Extracted records
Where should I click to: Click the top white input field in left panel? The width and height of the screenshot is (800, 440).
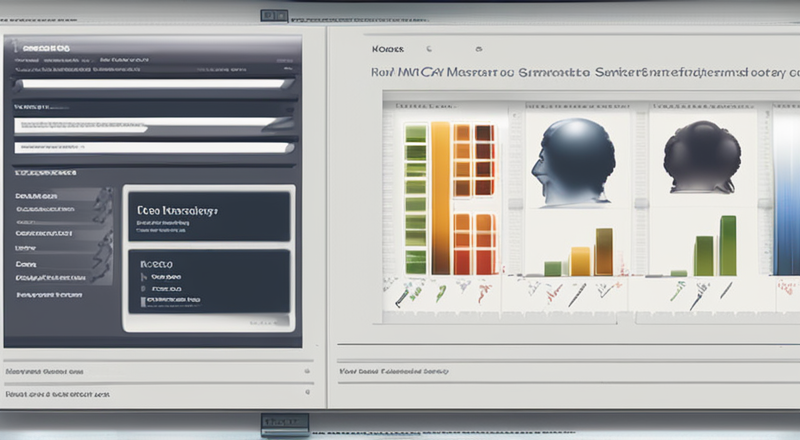tap(150, 84)
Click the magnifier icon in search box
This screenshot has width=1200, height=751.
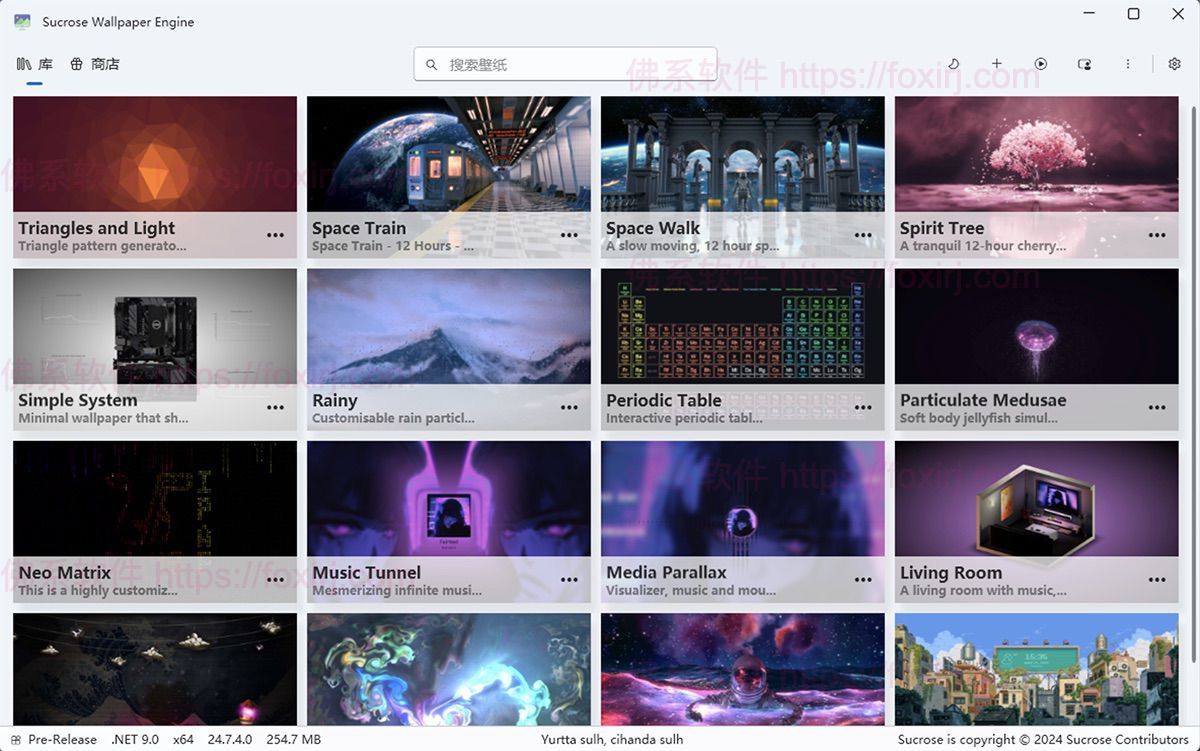pyautogui.click(x=432, y=65)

- **Exercise description**: Could you print all of the entries exactly, skipping the images?

- **The answer**:
Where should I click to: Click the top white input field in left panel? The width and height of the screenshot is (800, 440).
tap(150, 84)
Click the magnifier icon in search box
This screenshot has width=1200, height=751.
pyautogui.click(x=432, y=65)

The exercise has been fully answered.